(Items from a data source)
──────────────────────────────

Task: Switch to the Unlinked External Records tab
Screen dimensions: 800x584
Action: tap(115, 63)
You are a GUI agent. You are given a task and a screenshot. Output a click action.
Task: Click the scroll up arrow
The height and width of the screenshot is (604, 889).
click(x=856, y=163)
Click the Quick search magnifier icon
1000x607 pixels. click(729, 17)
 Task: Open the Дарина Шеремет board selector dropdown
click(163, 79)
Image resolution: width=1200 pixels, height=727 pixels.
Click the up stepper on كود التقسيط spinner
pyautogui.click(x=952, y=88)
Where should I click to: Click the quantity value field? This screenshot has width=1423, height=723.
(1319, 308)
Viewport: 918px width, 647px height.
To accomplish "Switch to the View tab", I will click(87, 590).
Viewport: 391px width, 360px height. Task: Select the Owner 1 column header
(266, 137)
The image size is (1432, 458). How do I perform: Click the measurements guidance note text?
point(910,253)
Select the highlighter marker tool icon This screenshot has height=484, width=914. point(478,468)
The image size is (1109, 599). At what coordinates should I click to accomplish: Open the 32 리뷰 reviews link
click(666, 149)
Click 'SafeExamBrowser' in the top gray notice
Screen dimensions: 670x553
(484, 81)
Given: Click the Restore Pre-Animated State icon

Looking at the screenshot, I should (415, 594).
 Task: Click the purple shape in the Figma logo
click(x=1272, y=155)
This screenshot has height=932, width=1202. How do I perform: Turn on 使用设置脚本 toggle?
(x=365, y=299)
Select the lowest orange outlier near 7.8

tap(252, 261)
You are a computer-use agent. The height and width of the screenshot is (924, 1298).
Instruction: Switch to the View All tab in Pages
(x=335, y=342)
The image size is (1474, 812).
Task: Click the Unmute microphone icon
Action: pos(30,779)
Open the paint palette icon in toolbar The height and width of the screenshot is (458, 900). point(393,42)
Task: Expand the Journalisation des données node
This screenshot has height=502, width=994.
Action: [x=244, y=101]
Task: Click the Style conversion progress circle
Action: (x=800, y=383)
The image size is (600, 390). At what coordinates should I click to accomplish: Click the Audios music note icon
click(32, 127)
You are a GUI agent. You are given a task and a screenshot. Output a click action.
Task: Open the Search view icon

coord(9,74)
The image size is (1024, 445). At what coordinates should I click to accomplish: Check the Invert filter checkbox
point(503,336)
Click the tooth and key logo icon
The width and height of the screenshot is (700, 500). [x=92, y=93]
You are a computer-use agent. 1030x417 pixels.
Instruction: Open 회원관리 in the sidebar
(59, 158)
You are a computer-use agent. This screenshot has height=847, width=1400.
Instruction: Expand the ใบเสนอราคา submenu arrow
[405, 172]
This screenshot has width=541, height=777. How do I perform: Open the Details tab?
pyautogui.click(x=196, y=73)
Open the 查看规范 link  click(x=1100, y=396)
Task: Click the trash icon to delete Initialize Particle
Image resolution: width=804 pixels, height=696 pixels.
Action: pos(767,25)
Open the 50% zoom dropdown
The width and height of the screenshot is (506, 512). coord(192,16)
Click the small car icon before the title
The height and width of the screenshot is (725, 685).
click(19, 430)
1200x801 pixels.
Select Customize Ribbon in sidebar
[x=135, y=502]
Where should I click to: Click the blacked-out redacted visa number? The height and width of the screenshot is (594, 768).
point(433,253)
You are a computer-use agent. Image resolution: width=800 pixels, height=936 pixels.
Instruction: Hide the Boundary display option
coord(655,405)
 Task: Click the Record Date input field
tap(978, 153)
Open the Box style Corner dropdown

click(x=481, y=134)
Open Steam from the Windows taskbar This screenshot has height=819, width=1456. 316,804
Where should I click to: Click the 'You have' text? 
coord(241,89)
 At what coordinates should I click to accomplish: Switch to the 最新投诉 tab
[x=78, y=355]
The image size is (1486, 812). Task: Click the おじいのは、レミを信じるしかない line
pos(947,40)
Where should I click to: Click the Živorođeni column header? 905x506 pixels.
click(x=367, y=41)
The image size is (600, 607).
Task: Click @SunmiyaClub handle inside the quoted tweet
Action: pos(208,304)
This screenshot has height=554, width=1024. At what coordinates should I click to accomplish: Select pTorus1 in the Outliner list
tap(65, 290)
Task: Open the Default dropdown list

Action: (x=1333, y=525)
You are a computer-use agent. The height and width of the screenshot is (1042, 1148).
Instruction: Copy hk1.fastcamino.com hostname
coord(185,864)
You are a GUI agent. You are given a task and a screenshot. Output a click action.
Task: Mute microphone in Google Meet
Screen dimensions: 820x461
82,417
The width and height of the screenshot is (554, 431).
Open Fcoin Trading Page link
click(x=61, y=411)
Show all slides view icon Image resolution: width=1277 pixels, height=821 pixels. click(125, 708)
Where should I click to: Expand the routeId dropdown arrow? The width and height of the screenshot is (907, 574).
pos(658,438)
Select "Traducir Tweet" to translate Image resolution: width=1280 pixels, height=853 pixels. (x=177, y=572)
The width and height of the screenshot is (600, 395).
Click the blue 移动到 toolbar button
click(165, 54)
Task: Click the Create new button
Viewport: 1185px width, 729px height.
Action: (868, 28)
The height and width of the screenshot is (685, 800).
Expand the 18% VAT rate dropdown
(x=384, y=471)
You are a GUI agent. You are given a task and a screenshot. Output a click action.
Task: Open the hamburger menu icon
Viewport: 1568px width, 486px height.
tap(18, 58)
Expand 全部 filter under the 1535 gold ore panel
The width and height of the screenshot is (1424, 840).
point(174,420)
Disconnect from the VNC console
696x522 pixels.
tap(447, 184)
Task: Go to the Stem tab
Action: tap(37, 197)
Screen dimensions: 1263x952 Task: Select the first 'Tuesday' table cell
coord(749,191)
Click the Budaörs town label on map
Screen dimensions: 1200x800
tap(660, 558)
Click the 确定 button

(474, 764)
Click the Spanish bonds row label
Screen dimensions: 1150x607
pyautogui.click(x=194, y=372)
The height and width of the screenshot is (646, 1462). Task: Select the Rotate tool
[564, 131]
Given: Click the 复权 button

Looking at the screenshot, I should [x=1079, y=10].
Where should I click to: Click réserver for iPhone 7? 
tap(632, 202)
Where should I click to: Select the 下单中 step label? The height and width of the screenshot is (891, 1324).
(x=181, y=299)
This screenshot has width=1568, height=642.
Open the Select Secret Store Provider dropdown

──────────────────────────────

-- Direction --
Write out all the records above again, substituting "magnifying glass" for "magnifier" and leaving everything else unchanged.

-- Answer to this task --
Task: Switch to the Unlinked External Records tab
Screen dimensions: 800x584
Action: tap(115, 63)
You are a GUI agent. You are given a task and a screenshot. Output a click action.
Task: Click the scroll up arrow
The height and width of the screenshot is (604, 889).
click(x=856, y=163)
Click the Quick search magnifying glass icon
1000x607 pixels. click(729, 17)
 Task: Open the Дарина Шеремет board selector dropdown
click(163, 79)
Image resolution: width=1200 pixels, height=727 pixels.
Click the up stepper on كود التقسيط spinner
pyautogui.click(x=952, y=88)
Where should I click to: Click the quantity value field? This screenshot has width=1423, height=723.
(1319, 308)
Viewport: 918px width, 647px height.
To accomplish "Switch to the View tab", I will click(87, 590).
Viewport: 391px width, 360px height. Task: Select the Owner 1 column header
(266, 137)
The image size is (1432, 458). How do I perform: Click the measurements guidance note text?
point(910,253)
Select the highlighter marker tool icon This screenshot has height=484, width=914. point(478,468)
The image size is (1109, 599). At what coordinates should I click to accomplish: Open the 32 리뷰 reviews link
click(666, 149)
Click 'SafeExamBrowser' in the top gray notice
Screen dimensions: 670x553
(484, 81)
Given: Click the Restore Pre-Animated State icon

Looking at the screenshot, I should (415, 594).
 Task: Click the purple shape in the Figma logo
click(x=1272, y=155)
This screenshot has height=932, width=1202. How do I perform: Turn on 使用设置脚本 toggle?
(x=365, y=299)
Select the lowest orange outlier near 7.8

tap(252, 261)
You are a computer-use agent. The height and width of the screenshot is (924, 1298).
Instruction: Switch to the View All tab in Pages
(x=335, y=342)
The image size is (1474, 812).
Task: Click the Unmute microphone icon
Action: pos(30,779)
Open the paint palette icon in toolbar The height and width of the screenshot is (458, 900). point(393,42)
Task: Expand the Journalisation des données node
This screenshot has height=502, width=994.
Action: [x=244, y=101]
Task: Click the Style conversion progress circle
Action: (x=800, y=383)
The image size is (600, 390). At what coordinates should I click to accomplish: Click the Audios music note icon
click(32, 127)
You are a GUI agent. You are given a task and a screenshot. Output a click action.
Task: Open the Search view icon

coord(9,74)
The image size is (1024, 445). At what coordinates should I click to accomplish: Check the Invert filter checkbox
point(503,336)
Click the tooth and key logo icon
The width and height of the screenshot is (700, 500). [x=92, y=93]
You are a computer-use agent. 1030x417 pixels.
Instruction: Open 회원관리 in the sidebar
(59, 158)
You are a computer-use agent. This screenshot has height=847, width=1400.
Instruction: Expand the ใบเสนอราคา submenu arrow
[405, 172]
This screenshot has width=541, height=777. How do I perform: Open the Details tab?
pyautogui.click(x=196, y=73)
Open the 查看规范 link  click(x=1100, y=396)
Task: Click the trash icon to delete Initialize Particle
Image resolution: width=804 pixels, height=696 pixels.
Action: pos(767,25)
Open the 50% zoom dropdown
The width and height of the screenshot is (506, 512). coord(192,16)
Click the small car icon before the title
The height and width of the screenshot is (725, 685).
click(19, 430)
1200x801 pixels.
Select Customize Ribbon in sidebar
[x=135, y=502]
Where should I click to: Click the blacked-out redacted visa number? The height and width of the screenshot is (594, 768).
point(433,253)
You are a computer-use agent. Image resolution: width=800 pixels, height=936 pixels.
Instruction: Hide the Boundary display option
coord(655,405)
 Task: Click the Record Date input field
tap(978, 153)
Open the Box style Corner dropdown

click(x=481, y=134)
Open Steam from the Windows taskbar This screenshot has height=819, width=1456. 316,804
Where should I click to: Click the 'You have' text? 
coord(241,89)
 At what coordinates should I click to accomplish: Switch to the 最新投诉 tab
[x=78, y=355]
The image size is (1486, 812). Task: Click the おじいのは、レミを信じるしかない line
pos(947,40)
Where should I click to: Click the Živorođeni column header? 905x506 pixels.
click(x=367, y=41)
The image size is (600, 607).
Task: Click @SunmiyaClub handle inside the quoted tweet
Action: pos(208,304)
This screenshot has height=554, width=1024. At what coordinates should I click to accomplish: Select pTorus1 in the Outliner list
tap(65, 290)
Task: Open the Default dropdown list

Action: (x=1333, y=525)
You are a computer-use agent. The height and width of the screenshot is (1042, 1148).
Instruction: Copy hk1.fastcamino.com hostname
coord(185,864)
You are a GUI agent. You are given a task and a screenshot. Output a click action.
Task: Mute microphone in Google Meet
Screen dimensions: 820x461
82,417
The width and height of the screenshot is (554, 431).
Open Fcoin Trading Page link
click(x=61, y=411)
Show all slides view icon Image resolution: width=1277 pixels, height=821 pixels. click(125, 708)
Where should I click to: Expand the routeId dropdown arrow? The width and height of the screenshot is (907, 574).
pos(658,438)
Select "Traducir Tweet" to translate Image resolution: width=1280 pixels, height=853 pixels. (x=177, y=572)
The width and height of the screenshot is (600, 395).
Click the blue 移动到 toolbar button
click(165, 54)
Task: Click the Create new button
Viewport: 1185px width, 729px height.
Action: (868, 28)
The height and width of the screenshot is (685, 800).
Expand the 18% VAT rate dropdown
(x=384, y=471)
You are a GUI agent. You are given a task and a screenshot. Output a click action.
Task: Open the hamburger menu icon
Viewport: 1568px width, 486px height.
tap(18, 58)
Expand 全部 filter under the 1535 gold ore panel
The width and height of the screenshot is (1424, 840).
point(174,420)
Disconnect from the VNC console
696x522 pixels.
tap(447, 184)
Task: Go to the Stem tab
Action: tap(37, 197)
Screen dimensions: 1263x952 Task: Select the first 'Tuesday' table cell
coord(749,191)
Click the Budaörs town label on map
Screen dimensions: 1200x800
tap(660, 558)
Click the 确定 button

(474, 764)
Click the Spanish bonds row label
Screen dimensions: 1150x607
pyautogui.click(x=194, y=372)
The height and width of the screenshot is (646, 1462). Task: Select the Rotate tool
[564, 131]
Given: Click the 复权 button

Looking at the screenshot, I should [x=1079, y=10].
Where should I click to: Click réserver for iPhone 7? 
tap(632, 202)
Where should I click to: Select the 下单中 step label? The height and width of the screenshot is (891, 1324).
(x=181, y=299)
This screenshot has width=1568, height=642.
Open the Select Secret Store Provider dropdown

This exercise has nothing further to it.